■ THE TASKS:
- 1) Name every person other than Samir Tandir who is mentioned in the Samir Tandir biography.
- 2) Pick up the Samir Tandir biography after its last sentence and continue it.

■ SUPPLIED PASSAGE:
-.-.-

Samir Tandir (; born 3 March 1984) is a Serbian Bosniak politician. He was a leading figure in Muamer Zukorlić's political movement for several years and served in the National Assembly of Serbia from 2020 to 2022 as a member of the Justice and Reconciliation Party (Stranka pravde i pomirenja, SPP).

Tandir became alienated from the SPP's new leadership after Muamer Zukorlić's death in 2021 and left the party after his parliamentary term ended. In October 2022, he formed a new political party called the Bosniak-Serb Alliance (Bošnjačko-srpski savez, BOSS).

Early life and private career
Tandir was born in Prijepolje, in what was then the Socialist Republic of Serbia in the Socialist Federal Republic of Yugoslavia. He graduated from the Faculty of Economics in Novi Pazar; in 2021, he was described as working toward a master's degree from the same institution. He was a teacher of religious studies from 2006 to 2010 and served as an Imam in Prijepolje from 2006 to 2012, when he resigned to focus on his political work.

Politician

Bosniak National Council (2010–18)
Tandir served as secretary for Chief Mufti Muamer Zukorlić from 2008 to 2010. From 2009 to 2012, he was Zukorlić's official spokesperson and president of the executive board of Zukorlić's Bosniak Cultural Community movement.

Serbia organized the first direct elections for the country's national minority councils in 2010. The Bosniak Cultural Community contested the election for the Bosniak National Council and won seventeen mandates, as opposed to thirteen for the Bosniak List led by Sulejman Ugljanin and five for the Bosniak Renaissance group of Rasim Ljajić. Tandir was among the candidates elected on Zukorlić's electoral list. The results were extremely contentious, and the legitimacy of the Bosniak Cultural Community's victory was contested by both the Serbian government and Ugljanin's party. The council's responsibilities were officially suspended soon after the election, although Zukorlić's group continued to oversee what it described as council meetings in defiance of the government's decision. Tandir was president of the breakaway council's executive board from 2010 to 2012 and served as president of the council itself from 2012 to 2014. In December 2010, he was part of a delegation that met with Bakir Izetbegović, the Bosniak member of Bosnia and Herzegovina's collective presidency, to seek international support on Bosniak and Sandžak issues in Serbia.

-.-.-

Records of target positions
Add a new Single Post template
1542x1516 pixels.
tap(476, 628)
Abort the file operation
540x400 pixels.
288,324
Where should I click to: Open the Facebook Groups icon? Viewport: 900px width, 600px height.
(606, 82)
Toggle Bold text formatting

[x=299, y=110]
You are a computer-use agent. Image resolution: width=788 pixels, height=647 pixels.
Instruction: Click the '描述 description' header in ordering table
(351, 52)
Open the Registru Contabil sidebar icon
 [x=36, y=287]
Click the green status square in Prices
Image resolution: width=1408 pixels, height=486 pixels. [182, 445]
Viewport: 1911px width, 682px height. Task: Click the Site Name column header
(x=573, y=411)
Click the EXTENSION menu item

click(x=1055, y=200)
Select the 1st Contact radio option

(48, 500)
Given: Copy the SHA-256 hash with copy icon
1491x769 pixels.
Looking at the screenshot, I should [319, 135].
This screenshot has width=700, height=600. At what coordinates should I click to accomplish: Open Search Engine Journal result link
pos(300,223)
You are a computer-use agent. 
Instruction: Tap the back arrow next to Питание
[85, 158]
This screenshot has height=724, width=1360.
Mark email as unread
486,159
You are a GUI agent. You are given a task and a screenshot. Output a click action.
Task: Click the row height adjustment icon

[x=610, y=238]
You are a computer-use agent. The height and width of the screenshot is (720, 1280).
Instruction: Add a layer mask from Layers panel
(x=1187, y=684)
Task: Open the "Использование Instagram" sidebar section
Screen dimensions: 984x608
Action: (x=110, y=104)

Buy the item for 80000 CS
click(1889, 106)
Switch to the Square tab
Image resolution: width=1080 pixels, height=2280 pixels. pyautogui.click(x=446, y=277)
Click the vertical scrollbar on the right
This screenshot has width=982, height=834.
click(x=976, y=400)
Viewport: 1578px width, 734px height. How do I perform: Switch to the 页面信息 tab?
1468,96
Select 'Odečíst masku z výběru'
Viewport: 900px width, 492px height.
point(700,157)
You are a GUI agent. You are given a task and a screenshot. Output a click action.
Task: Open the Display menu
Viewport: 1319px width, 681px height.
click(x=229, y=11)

-.-.-

■ ANSWERS IN ORDER:
- 1) Muamer Zukorlić, Sulejman Ugljanin, Rasim Ljajić, Bakir Izetbegović

- 2)
Tandir was a founding member of the Bosniak Democratic Union (Bošnjačka demokratska zajednica, BDZ) in late 2010 and became a party vice-president in 2012. The BDZ contested the 2012 Serbian parliamentary election as part of the All Together (Sve Zajedno) alliance of national minority parties. Tandir was included in the second position on the alliance's list, after BDZ leader Emir Elfić. The list won a single seat, which was automatically assigned to Elfić.

The BDZ experienced a split in 2013 between supporters of Elfić and supporters of Zukorlić. Tandir sided with Zukorlić and became a founding member of the breakaway Bosniak Democratic Union of Sandžak (Bošnjačka demokratska zajednica Sandžaka, BDZS) later in the year; in 2014, he was chosen as a party vice-president. The BDZS contested the 2014 parliamentary election on the electoral list of the Liberal Democratic Party (Liberalno demokratska partija, LDP), and Tandir was included on the list in the thirteenth position. Election from this position was a credible possibility, but the list did not cross the electoral threshold for assembly representation.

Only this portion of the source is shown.